A renderlo fecondo e capace di ospitare e di dare sostentamento alla vita degli alberi, in profondità all’acqua si è unito il sangue sparso ed effuso da coloro che hanno speso interamente la loro libertà, la loro storia, il loro tempo per la giustizia, da coloro che hanno sempre creduto e pensato che per essa non si dovesse soltanto vivere, ma essere anche disposti a morire. Questo è olio di sacrificio, di martirio. Questi alberi crescono lungo il fossato tra legalità e giustizia, l’acqua e il sangue che scorrono in esso restituiscono alla memoria di coloro, che come noi, si fermano alla loro ombra, o ne raccolgono i frutti, il valore del bene comune, l’ideale della giustizia, la respons abi l i t à dell’onestà, il primato della coscienza. Questo terreno riscattato e bonificato dal sangue dei martiri diventa un nuovo giardino dove la sete e la fame di giustizia può essere accolta, ascoltata, riconosciuta, apprezzata. Alcuni avranno la tentazione, invece, di andare oltre, di non fermarsi, di non prendere da quegli alberi, di non nutrirsi di quell’olio, perché il suo sapore brucia, ricorda, rimprovera scelte di compromesso, di omertà, di convivenza e di collusione. Per loro, soprattutto per loro, quest’olio verrà benedetto e offerto, perché diventi appello di conversione, grido di giustizia, memoria di libertà.
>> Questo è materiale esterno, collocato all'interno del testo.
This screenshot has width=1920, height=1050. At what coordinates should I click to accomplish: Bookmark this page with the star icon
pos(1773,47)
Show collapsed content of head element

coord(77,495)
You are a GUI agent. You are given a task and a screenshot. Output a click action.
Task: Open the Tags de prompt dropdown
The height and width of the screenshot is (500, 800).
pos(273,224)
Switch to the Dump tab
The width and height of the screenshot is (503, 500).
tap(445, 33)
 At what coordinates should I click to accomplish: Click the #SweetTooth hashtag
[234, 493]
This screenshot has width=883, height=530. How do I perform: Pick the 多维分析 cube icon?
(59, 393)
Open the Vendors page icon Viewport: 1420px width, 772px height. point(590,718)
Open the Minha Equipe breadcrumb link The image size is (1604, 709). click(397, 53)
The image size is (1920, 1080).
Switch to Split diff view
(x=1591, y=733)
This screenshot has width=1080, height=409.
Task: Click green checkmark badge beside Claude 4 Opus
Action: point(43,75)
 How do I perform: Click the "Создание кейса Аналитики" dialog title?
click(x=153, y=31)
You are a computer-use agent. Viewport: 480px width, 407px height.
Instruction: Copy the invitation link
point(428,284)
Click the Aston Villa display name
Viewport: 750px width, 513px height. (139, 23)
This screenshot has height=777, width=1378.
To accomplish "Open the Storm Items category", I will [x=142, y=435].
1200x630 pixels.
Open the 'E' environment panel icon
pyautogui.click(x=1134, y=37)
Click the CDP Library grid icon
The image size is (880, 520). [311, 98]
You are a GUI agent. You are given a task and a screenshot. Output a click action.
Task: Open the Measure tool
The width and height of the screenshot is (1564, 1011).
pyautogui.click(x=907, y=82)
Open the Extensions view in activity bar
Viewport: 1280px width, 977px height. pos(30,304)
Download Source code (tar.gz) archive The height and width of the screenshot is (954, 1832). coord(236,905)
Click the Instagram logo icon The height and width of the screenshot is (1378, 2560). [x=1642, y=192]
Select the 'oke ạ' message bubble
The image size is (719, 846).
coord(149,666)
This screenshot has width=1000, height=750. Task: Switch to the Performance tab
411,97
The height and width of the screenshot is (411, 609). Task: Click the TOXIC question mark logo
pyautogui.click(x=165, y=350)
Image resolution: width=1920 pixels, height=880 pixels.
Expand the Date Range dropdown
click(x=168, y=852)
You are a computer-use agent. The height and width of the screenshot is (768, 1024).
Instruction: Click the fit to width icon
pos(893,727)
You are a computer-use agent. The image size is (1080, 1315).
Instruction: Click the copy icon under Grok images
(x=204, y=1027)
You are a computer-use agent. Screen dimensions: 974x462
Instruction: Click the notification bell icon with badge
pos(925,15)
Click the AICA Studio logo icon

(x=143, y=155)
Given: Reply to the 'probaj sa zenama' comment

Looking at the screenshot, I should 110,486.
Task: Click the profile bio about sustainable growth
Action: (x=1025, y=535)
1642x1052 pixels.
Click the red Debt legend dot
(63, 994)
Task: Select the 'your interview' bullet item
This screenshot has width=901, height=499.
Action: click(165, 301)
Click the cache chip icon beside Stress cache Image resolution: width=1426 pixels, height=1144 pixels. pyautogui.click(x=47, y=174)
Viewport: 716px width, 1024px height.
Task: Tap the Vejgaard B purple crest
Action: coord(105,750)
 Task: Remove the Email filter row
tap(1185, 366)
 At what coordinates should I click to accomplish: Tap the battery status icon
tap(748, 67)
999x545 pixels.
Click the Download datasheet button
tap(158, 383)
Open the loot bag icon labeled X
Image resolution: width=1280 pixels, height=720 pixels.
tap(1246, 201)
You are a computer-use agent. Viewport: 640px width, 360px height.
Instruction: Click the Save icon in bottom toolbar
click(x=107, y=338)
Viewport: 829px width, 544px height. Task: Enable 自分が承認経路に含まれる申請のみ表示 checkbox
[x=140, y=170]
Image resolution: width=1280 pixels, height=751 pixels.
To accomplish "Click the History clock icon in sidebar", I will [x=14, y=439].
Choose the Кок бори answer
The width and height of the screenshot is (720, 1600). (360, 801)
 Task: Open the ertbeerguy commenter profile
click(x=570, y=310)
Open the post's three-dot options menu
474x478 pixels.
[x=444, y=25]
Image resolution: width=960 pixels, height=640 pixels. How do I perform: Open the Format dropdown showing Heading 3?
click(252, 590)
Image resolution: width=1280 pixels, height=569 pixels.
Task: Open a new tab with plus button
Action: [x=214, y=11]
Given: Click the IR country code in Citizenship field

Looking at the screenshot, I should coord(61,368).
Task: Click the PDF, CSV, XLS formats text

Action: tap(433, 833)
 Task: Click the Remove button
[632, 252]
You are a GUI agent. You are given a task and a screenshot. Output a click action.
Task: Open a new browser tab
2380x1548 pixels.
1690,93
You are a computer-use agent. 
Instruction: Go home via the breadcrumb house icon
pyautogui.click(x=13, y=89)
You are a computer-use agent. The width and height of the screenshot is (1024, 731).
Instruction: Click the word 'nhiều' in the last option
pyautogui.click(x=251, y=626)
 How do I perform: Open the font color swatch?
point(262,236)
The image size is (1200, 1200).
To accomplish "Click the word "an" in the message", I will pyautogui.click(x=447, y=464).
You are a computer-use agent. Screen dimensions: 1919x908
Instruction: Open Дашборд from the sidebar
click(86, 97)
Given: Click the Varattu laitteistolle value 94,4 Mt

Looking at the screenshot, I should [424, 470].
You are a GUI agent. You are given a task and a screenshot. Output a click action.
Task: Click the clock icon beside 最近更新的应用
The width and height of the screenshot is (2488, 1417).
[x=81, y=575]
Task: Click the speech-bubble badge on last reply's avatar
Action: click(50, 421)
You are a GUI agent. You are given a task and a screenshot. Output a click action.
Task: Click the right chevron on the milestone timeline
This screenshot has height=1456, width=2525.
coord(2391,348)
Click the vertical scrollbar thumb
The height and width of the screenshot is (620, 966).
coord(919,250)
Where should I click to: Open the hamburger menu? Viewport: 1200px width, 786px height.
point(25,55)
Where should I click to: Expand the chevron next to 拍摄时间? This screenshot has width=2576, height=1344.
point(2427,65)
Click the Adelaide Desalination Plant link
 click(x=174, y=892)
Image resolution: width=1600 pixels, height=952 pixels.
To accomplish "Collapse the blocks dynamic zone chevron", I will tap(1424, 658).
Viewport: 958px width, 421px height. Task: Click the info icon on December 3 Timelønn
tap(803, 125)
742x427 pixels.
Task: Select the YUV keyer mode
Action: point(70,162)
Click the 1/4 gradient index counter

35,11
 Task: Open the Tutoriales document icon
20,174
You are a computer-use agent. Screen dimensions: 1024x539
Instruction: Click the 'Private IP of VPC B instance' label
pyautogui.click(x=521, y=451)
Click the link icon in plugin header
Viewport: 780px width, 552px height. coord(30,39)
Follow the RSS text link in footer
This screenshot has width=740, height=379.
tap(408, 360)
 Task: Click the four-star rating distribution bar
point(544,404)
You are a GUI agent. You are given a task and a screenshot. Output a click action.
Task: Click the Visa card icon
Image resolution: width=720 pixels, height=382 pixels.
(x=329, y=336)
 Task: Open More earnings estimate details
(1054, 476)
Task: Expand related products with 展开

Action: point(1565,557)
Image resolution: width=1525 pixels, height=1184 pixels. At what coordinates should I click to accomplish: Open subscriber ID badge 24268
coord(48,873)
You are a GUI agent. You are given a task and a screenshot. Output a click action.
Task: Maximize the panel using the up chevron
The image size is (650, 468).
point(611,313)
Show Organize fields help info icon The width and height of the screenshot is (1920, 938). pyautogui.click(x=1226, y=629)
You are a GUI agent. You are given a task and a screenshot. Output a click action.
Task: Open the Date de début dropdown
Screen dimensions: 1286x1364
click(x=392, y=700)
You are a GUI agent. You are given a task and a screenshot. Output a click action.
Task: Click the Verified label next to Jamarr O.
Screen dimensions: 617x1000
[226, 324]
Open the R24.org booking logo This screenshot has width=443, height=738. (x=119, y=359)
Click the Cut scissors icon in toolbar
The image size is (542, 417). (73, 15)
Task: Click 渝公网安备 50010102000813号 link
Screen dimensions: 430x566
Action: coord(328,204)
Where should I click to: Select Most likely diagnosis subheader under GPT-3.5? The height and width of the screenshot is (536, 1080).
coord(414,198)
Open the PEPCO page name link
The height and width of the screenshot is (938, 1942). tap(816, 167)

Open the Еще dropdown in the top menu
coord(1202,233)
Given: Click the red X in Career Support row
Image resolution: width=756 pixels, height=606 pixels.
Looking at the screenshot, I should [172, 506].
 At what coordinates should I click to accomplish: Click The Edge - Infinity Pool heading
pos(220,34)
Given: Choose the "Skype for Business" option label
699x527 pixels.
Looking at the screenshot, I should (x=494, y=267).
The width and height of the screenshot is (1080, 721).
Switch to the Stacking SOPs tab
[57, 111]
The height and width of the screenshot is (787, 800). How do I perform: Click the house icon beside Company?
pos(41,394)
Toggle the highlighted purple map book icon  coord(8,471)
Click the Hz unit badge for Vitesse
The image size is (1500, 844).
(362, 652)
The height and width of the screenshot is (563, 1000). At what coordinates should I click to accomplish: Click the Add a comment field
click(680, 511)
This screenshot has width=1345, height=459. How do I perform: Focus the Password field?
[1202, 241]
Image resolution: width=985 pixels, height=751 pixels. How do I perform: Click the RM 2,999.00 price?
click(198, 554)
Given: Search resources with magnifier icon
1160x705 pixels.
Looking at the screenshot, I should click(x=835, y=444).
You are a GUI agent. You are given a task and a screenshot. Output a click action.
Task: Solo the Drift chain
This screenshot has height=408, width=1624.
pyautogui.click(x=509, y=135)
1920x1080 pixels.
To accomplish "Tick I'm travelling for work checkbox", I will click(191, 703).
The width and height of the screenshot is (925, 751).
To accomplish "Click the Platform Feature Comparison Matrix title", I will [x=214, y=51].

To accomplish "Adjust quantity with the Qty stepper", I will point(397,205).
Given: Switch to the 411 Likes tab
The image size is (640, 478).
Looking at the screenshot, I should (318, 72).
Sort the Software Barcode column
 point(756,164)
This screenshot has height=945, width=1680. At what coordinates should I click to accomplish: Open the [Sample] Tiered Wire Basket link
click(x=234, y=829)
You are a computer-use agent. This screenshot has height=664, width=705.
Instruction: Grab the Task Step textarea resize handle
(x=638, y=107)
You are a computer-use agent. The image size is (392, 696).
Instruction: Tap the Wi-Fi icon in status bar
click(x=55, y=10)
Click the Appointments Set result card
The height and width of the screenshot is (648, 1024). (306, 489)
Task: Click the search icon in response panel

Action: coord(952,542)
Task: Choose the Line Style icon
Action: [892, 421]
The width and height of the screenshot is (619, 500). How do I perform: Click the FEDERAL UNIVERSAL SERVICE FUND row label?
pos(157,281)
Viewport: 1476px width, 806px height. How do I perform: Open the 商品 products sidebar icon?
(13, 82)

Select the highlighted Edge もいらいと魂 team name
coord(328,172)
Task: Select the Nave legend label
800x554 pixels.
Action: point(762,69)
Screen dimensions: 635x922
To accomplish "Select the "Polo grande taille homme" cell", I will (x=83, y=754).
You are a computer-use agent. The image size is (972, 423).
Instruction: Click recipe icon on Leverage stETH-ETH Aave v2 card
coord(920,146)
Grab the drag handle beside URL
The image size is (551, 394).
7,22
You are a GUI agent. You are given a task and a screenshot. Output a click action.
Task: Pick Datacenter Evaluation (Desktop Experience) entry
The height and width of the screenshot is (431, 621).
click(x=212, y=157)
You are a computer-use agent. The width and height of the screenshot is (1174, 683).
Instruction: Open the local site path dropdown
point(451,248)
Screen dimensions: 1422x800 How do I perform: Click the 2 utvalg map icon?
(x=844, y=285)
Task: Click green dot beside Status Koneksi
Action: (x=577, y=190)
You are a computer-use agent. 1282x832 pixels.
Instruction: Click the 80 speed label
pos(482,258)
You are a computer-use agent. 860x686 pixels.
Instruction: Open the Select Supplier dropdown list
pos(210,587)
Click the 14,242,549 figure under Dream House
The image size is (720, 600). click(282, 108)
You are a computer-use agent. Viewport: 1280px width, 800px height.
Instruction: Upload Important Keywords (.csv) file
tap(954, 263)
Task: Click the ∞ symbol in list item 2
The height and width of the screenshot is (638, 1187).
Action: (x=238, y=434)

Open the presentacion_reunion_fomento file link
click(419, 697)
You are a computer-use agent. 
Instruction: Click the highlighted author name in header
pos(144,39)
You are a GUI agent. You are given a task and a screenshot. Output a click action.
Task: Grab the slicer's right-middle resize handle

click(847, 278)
Adesso, sempre con l’immaginazione ferita del popolo dei giusti, guardiamo alla consistenza di quest’olio, al suo colore, al suo sapore. L’olio nuovo segna dei riti familiari importanti e significativi nelle nostre tavole. Bene, la componente fondamentale di quest’olio, il suo gusto forte, è l’onestà. Nelle nostre tavole, nelle nostre case, tra le nostre mani e in quelle dei nostri figli, il gusto del vivere, la forza delle scelte, deve sempre reggersi sull’onestà. Guardando quest’olio, la sua storia, il suo valore, si percepisce la vera ferita di popolo: la fragile e innocente mentalità dell’onestà, l’innocenza dell’onestà. Quando questa viene tradita, gli innocenti diventano vittime. C’era un podere al tempo di Gesù, quando innocente venne tradito, e quel podere, il Vangelo drammaticamente ricorda, venne comprato da Giuda, perché egli non si perdonava di averlo tradito, di aver reso così un innocente una vittima. Il dramma di quel podere viene riscattato ogni volta che altri poderi frutto anch’essi del tradimento vengono restituiti al bene comune perché gli innocenti onesti non diventino necessariamente delle vittime.